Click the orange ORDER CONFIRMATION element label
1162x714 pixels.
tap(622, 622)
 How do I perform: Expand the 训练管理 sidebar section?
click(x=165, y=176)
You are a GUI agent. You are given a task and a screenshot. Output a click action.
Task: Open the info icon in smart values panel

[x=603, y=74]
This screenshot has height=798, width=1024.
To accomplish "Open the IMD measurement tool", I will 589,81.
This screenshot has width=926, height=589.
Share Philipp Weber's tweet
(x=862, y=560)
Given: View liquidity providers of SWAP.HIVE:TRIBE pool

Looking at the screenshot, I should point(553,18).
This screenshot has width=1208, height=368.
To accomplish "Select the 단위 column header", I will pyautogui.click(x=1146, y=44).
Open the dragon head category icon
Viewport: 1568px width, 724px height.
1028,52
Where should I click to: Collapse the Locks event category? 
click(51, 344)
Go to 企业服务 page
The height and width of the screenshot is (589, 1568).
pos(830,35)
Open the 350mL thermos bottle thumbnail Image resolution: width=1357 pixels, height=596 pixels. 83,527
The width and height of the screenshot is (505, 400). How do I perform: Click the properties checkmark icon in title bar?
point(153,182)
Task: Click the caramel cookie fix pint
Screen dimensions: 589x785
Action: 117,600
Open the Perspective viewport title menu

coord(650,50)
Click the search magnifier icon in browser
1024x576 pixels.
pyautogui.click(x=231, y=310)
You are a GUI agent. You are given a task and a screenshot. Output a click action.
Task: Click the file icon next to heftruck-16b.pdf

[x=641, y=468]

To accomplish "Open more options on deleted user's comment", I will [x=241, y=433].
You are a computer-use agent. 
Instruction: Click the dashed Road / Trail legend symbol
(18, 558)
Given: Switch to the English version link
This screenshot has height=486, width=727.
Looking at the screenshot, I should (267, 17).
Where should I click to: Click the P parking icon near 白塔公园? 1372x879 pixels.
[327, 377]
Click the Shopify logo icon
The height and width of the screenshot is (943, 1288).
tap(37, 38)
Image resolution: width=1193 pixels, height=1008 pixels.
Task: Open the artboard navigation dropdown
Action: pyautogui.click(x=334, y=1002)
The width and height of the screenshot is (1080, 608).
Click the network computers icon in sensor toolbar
§
▶ [EXERCISE INSTRUCTIONS]: Copy all of the lines above word for word, with nothing changed.

▶ [OUTPUT BELOW]:
Click the orange ORDER CONFIRMATION element label
1162x714 pixels.
tap(622, 622)
 How do I perform: Expand the 训练管理 sidebar section?
click(x=165, y=176)
You are a GUI agent. You are given a task and a screenshot. Output a click action.
Task: Open the info icon in smart values panel

[x=603, y=74]
This screenshot has height=798, width=1024.
To accomplish "Open the IMD measurement tool", I will 589,81.
This screenshot has width=926, height=589.
Share Philipp Weber's tweet
(x=862, y=560)
Given: View liquidity providers of SWAP.HIVE:TRIBE pool

Looking at the screenshot, I should point(553,18).
This screenshot has width=1208, height=368.
To accomplish "Select the 단위 column header", I will pyautogui.click(x=1146, y=44).
Open the dragon head category icon
Viewport: 1568px width, 724px height.
1028,52
Where should I click to: Collapse the Locks event category? 
click(51, 344)
Go to 企业服务 page
The height and width of the screenshot is (589, 1568).
pos(830,35)
Open the 350mL thermos bottle thumbnail Image resolution: width=1357 pixels, height=596 pixels. 83,527
The width and height of the screenshot is (505, 400). How do I perform: Click the properties checkmark icon in title bar?
point(153,182)
Task: Click the caramel cookie fix pint
Screen dimensions: 589x785
Action: 117,600
Open the Perspective viewport title menu

coord(650,50)
Click the search magnifier icon in browser
1024x576 pixels.
pyautogui.click(x=231, y=310)
You are a GUI agent. You are given a task and a screenshot. Output a click action.
Task: Click the file icon next to heftruck-16b.pdf

[x=641, y=468]

To accomplish "Open more options on deleted user's comment", I will [x=241, y=433].
You are a computer-use agent. 
Instruction: Click the dashed Road / Trail legend symbol
(18, 558)
Given: Switch to the English version link
This screenshot has height=486, width=727.
Looking at the screenshot, I should (267, 17).
Where should I click to: Click the P parking icon near 白塔公园? 1372x879 pixels.
[327, 377]
Click the Shopify logo icon
The height and width of the screenshot is (943, 1288).
tap(37, 38)
Image resolution: width=1193 pixels, height=1008 pixels.
Task: Open the artboard navigation dropdown
Action: pyautogui.click(x=334, y=1002)
The width and height of the screenshot is (1080, 608).
Click the network computers icon in sensor toolbar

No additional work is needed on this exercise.